Monday, March 10, 2014

Hair I Am

        I'd be lying if I said that fashion, in terms of clothing, doesn't affect me. I do put thought into what I wear, although some days are more scrupulous than others. However, I can confidently say that I don't let clothing dictate who I am. I have always been a goofy, free-spirited person no matter what article of clothing is on my body. I think this is why I've had a consistent style all my life; a style which I like to define as, "tomboy meets boho/girly twist." That doesn't paint the clearest of pictures because in a sense it's contradictory; so here's the best was I can explain it - on some days I'd much rather hang out in sweats and a t-shirt and on others I like to throw on a flowy dress and put on some make-up. But then again, aren't most people like that? We all have a "style" we like to lean
towards, but to constantly adhere to the confines of that one style would be both suffocating and exhausting. I'm sure some people are very loyal to their one style, and I applaud them for that because quite frankly, I don't have the patience to accomplish such a feat. Because of my lack of dedication to clothing, I beg to ask the question, "What aspect of fashion does define or describe me?" After a stroll down memory lane, I came to the realization that my hair at one point in life was in fact defining me, but then evolved into the role of describing me.

        I discovered the wonderful world of hair dye my sophomore year of high school. While there is an array of hair colors out there, I decided that I wanted to be a red-head. I associated red hair with boldness, sassiness, and uniqueness, and after I said goodbye to my blonde locks, I did feel all of these things. Not many girls in my class were rocking the auburn-hair color, so I felt like I was going
against the grain and stood out from my female peers. It was this red hair that caught the attention of my first serious boyfriend, and you can pretty much guess how the saga proceeded from there. I fell in love with him, would do anything for him because at the time, I thought that proved my "devotion" to him, and ultimately I lost myself in this relationship.

     Because this wasn't the healthiest of relationships, there was a lot of breaking-up and getting-back together. During the break-up periods, I would dye my hair because I figured that if I had a new hair color, then I could be a different person, or more accurately, I could be the person I used to know; a goofy, free-spirited girl. Yet, because I had chosen the impossible-to-dye-over auburn hair color, I had to resort to dying my hair super dark. When I looked in the mirror, I didn't even recognize the person who was staring back at me. BUT, finally, after 2 1/2 years, my toxic relationship was officially over and I began to find myself again. I cut my hair as a way to shed the past 2 1/2 years of my life and I finally got it back to blonde again. In short, I was happy and I was me again.

           I still experiment with my hair, but now it is for all the right reasons. I change my hair because I want to and because I don't feel the need to please anyone except myself. I no longer dye it dark to cover-up my mistakes or chop it off to try to rid myself of negativity.
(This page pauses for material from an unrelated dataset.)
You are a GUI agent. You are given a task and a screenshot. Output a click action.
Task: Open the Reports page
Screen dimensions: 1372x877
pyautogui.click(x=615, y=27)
I suppose changing my hair is my own personal art form; I express my free-spirited, go-with-the-flow personality through my different haircuts and hairstyles. When I came to college, I finally got the courage to dye my hair blue and purple
and since then my hair has undergone various transformations like being pink, short, brown, blonde, and shoulder-length (not all at once of course). I have found that my hair is my means of describing myself; not defining myself. I am still that goofy 8 year old girl, who puts frosting on her face and makes a mess; I will always be that girl.